我该如何解决我的 tf-idf 词汇错误?
How can i solve my tf-idf vocabulary error?
我在我的训练数据上从 sklearn 训练了一个 TFIDF,当我在新数据上应用词汇表时,它给我一个关键错误,因为它没有从中学习。
我该如何解决?
这是我的代码。
def feature_engineering(self, inputs):
x = [self.analyser(seq) for seq in inputs]
return x
def fit(self, inputs):
if self.vocabulary and self.analyser:
pass
else:
vectorizer = TfidfVectorizer(
ngram_range=(self.config_dict["min_n_gram"], self.config_dict["max_n_gram"]), lowercase=False,
stop_words=None,min_df=2)
vectorizer.fit(inputs)
self.analyser = vectorizer.build_analyzer()
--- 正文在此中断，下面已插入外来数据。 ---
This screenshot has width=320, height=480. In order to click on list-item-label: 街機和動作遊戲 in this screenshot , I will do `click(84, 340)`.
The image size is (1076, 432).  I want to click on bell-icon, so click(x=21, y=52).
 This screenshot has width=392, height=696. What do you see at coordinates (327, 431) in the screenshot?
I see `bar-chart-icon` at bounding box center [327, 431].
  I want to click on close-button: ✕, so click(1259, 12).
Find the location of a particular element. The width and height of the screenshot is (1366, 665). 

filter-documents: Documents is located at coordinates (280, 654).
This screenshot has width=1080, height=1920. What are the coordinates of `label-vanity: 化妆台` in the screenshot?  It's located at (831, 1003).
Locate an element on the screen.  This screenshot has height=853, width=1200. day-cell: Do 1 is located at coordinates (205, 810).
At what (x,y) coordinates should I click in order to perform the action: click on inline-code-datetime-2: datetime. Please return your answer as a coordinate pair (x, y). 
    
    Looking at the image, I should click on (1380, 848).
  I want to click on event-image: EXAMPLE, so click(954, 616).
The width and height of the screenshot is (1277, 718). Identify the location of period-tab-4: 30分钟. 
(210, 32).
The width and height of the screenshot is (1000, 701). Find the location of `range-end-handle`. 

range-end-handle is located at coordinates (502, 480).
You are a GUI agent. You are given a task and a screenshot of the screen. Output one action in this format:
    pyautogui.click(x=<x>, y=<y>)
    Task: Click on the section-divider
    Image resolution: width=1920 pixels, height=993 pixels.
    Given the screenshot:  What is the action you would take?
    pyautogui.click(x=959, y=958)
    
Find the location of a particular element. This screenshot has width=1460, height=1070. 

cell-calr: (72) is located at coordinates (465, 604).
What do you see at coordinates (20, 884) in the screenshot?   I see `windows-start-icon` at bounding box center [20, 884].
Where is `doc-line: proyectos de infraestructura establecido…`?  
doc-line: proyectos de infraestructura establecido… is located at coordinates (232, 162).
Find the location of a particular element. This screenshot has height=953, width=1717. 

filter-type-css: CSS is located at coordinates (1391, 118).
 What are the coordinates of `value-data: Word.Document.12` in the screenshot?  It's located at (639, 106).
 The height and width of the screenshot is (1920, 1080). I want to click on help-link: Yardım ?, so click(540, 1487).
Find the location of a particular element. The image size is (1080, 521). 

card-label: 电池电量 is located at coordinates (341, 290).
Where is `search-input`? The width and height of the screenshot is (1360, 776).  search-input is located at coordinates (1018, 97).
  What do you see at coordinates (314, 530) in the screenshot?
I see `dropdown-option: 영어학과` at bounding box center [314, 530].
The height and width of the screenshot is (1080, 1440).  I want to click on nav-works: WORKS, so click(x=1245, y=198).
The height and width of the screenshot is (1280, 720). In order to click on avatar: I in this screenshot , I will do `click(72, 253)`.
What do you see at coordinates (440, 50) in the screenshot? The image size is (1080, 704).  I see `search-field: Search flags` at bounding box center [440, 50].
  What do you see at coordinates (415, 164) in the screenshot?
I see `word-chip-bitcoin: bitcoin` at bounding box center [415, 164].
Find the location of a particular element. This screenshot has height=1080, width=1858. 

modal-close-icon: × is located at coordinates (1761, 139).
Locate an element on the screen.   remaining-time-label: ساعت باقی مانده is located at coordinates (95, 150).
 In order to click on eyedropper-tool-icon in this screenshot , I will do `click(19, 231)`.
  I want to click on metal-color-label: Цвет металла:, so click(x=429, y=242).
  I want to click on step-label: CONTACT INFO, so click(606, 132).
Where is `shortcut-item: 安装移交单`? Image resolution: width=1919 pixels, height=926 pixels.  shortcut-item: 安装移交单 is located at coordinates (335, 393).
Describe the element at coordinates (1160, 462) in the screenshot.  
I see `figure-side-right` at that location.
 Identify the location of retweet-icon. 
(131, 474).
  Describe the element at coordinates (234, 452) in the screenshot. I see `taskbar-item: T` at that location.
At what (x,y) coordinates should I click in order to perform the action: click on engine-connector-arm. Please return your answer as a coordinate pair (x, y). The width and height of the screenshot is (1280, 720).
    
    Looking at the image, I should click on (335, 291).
self.vocabulary = vectorizer.vocabulary_
save_object(os.path.join(self.feature_extraction_folder, "analyzer.pickle"), self.analyser)
save_object(os.path.join(self.feature_extraction_folder, "vocabulary.pickle"), self.vocabulary)
def transform(self, inputs):
vocab_size = len(self.vocabulary)
inputs = self.feature_engineering(inputs)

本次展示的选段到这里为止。